Riders can have underlying skeletal issues such as a crooked pelvis from a fall, a car accident or just because they sleep in a position that pulls the pelvis to one side or for any other reason, over a period of time this will be reflected in your longer rides on your saddle pressure. For this reason we recommend you look at your saddle every 6 months - look for signs of wear and tear and replace at least every 4 years if you are a "regular" cyclist - whatever that means to you.
All backache should be acknowledged and addressed as this is often a sign of saddle fit that is just marked as "a long day in the saddle making my back sore"
Saddles that are too wide for the sit bones and pelvis can force the rider to tip forward, putting more weight onto the hands and pressure up the arms and shoulders. This can in turn give rise to neck and shoulder pain.

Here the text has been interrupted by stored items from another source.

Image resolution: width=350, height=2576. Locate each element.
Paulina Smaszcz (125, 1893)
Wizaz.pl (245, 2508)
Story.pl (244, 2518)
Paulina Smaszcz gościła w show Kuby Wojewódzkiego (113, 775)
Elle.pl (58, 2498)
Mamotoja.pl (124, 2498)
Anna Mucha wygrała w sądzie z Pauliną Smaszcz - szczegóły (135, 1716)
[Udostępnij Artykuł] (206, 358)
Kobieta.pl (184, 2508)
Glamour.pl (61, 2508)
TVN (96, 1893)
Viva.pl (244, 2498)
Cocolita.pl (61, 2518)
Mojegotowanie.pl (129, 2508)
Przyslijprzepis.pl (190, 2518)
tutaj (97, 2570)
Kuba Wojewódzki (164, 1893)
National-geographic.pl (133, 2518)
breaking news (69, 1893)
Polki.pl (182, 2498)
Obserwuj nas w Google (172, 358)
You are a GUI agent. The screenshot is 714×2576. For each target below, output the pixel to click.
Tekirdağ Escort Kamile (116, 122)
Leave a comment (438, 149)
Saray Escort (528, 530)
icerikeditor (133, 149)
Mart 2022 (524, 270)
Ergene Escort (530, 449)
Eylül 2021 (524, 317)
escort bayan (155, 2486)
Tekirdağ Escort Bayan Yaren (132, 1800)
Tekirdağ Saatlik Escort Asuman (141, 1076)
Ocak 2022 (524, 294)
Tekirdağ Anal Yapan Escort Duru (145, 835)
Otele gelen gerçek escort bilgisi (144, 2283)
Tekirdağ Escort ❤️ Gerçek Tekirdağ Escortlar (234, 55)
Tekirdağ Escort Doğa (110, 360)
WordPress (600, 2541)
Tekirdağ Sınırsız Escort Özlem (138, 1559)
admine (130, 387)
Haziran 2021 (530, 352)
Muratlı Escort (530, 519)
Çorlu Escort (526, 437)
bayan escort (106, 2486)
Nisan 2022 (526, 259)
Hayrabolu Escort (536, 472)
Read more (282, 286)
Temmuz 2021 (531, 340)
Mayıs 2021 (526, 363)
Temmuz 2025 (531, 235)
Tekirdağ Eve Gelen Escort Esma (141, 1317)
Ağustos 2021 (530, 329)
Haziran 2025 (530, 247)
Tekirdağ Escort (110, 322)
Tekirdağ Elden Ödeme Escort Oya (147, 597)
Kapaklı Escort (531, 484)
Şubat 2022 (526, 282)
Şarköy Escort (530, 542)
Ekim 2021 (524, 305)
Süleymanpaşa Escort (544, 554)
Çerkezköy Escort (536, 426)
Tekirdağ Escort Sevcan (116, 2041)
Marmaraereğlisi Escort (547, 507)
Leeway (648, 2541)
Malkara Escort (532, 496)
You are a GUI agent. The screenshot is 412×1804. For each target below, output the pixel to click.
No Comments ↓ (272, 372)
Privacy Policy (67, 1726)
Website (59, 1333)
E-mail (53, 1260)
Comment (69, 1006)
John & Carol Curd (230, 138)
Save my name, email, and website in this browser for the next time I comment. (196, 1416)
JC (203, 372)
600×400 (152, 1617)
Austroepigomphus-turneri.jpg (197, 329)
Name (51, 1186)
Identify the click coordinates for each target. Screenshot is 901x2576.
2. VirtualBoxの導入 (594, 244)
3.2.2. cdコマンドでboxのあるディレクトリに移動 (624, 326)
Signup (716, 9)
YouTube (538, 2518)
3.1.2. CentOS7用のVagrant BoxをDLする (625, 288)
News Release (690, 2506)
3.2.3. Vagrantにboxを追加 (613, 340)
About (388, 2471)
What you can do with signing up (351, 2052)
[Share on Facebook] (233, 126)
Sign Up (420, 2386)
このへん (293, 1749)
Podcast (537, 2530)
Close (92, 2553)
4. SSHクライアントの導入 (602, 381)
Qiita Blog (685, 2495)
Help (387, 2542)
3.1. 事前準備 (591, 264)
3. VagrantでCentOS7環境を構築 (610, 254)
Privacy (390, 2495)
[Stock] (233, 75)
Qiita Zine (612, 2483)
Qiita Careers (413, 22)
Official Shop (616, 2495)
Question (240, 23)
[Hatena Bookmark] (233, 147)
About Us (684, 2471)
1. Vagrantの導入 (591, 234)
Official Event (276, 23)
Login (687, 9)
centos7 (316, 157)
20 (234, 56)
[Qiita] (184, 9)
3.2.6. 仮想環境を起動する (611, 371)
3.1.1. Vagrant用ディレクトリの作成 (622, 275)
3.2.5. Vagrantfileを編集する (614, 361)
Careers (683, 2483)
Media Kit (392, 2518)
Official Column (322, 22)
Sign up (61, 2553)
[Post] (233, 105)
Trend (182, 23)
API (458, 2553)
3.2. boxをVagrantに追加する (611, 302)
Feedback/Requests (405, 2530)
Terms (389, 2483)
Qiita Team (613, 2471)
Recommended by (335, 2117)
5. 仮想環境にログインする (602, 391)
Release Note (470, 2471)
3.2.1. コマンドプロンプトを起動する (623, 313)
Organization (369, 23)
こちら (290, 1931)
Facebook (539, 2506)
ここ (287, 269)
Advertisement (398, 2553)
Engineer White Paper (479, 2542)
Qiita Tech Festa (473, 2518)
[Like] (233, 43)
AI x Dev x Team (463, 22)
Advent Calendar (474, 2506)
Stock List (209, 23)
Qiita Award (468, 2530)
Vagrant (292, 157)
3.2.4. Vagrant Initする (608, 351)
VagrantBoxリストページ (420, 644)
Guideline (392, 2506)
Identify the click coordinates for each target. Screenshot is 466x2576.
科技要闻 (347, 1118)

A saddle that is too narrow can also manifest as putting pressure onto the hands but it also feels "as if your bum cheeks (sit bones) are fighting for space on the saddle- this can cause pinch points - very quickly will produce saddle sores (rubbing and actual broken skin) so many people tend to go wider than narrower.
When choosing a saddle take into account the riding position which is most comfortable to you, for example is it comfortable to ride upright or slightly more aggressively.
Physical characteristics of all cyclists make some saddles more comfortable than others and some riders require a number of saddle trials before finding "THE ONE"
This is why we offer a 30 day trial on all saddles, the only way to find out if the saddle is the right shape and design for you is to ride in it for an extended period of time.
Pain related to cycling is not just “one of those things” and often we can help, even customers who have always felt uncomfortable in the pelvic area can be comfortable if the right seat is made for them, we all want comfort for our cyclists please don't settle for "the saddle that came with my bike" We are very experienced in helping riders find comfort to continue to enjoy your saddle time.